Document normalize command

2026-05-09 12:35:48 +00:00
parent 5b008e272c
commit 3591041fa8
2 changed files with 93 additions and 4 deletions
--- a/architecture.md
+++ b/architecture.md
@@ -3,7 +3,8 @@
 `seriatim` is a deterministic transcript utility for:

 - merging multiple per-speaker transcript inputs into a single chronologically ordered diarized transcript, and
- projecting existing seriatim transcript artifacts through deterministic segment-ID trimming.
+- projecting existing seriatim transcript artifacts through deterministic segment-ID trimming, and
+- canonicalizing external transcript-style JSON inputs into standard seriatim output schemas.

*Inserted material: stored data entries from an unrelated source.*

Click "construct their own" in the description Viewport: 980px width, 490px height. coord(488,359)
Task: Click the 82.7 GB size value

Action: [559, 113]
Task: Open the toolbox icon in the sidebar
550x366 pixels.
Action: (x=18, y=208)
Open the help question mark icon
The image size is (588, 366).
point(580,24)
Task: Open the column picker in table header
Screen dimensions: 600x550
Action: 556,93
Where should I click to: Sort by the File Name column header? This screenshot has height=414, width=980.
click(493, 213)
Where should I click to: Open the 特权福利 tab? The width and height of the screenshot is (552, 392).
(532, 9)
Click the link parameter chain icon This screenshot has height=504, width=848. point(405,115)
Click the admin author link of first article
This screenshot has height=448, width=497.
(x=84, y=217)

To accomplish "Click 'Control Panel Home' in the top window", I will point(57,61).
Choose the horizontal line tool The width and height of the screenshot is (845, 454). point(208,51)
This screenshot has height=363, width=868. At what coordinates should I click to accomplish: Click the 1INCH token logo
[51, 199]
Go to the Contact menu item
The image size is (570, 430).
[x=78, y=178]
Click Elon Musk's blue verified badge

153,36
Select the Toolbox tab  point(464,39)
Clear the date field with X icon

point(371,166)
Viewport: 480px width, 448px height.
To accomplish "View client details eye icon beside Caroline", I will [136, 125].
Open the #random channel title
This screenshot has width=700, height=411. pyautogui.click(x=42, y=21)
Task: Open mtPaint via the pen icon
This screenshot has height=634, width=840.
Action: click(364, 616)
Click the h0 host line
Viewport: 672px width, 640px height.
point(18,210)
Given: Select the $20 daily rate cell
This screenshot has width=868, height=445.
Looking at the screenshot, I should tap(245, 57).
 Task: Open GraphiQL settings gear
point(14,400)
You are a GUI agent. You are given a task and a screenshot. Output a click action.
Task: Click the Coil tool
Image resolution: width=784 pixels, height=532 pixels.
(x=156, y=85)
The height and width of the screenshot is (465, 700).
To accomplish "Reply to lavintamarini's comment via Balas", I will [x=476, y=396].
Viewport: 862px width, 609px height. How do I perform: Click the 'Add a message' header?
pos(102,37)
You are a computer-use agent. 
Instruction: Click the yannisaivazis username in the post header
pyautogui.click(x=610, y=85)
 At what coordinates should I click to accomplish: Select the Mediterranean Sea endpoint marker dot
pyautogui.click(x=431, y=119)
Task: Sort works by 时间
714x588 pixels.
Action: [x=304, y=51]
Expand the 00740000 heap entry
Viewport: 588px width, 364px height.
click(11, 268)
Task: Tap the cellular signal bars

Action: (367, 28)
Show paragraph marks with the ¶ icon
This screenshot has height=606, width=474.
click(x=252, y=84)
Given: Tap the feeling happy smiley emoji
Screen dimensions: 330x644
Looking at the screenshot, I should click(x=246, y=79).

 The initial use case is merging independently transcribed speaker audio tracks from the same recorded session, such as a weekly tabletop RPG session. The architecture should also support meetings, podcasts, interviews, and other multi-speaker events.

@@ -60,7 +61,7 @@ configuration check

 Each stage has an explicit data contract. Input and output stages perform I/O. Processing stages should be deterministic transformations over in-memory models and should record report events for validation findings, corrections, and transformations.

-`merge` runs this pipeline. `trim` is intentionally separate from this pipeline and operates at the artifact layer.
+`merge` runs this pipeline. `trim` and `normalize` are intentionally separate from this pipeline and operate at the artifact layer.

 ## Stage Contracts

@@ -214,6 +215,24 @@ Design constraints:

 `trim` must not rerun merge postprocessors such as `resolve-overlaps`, `coalesce`, or `autocorrect`.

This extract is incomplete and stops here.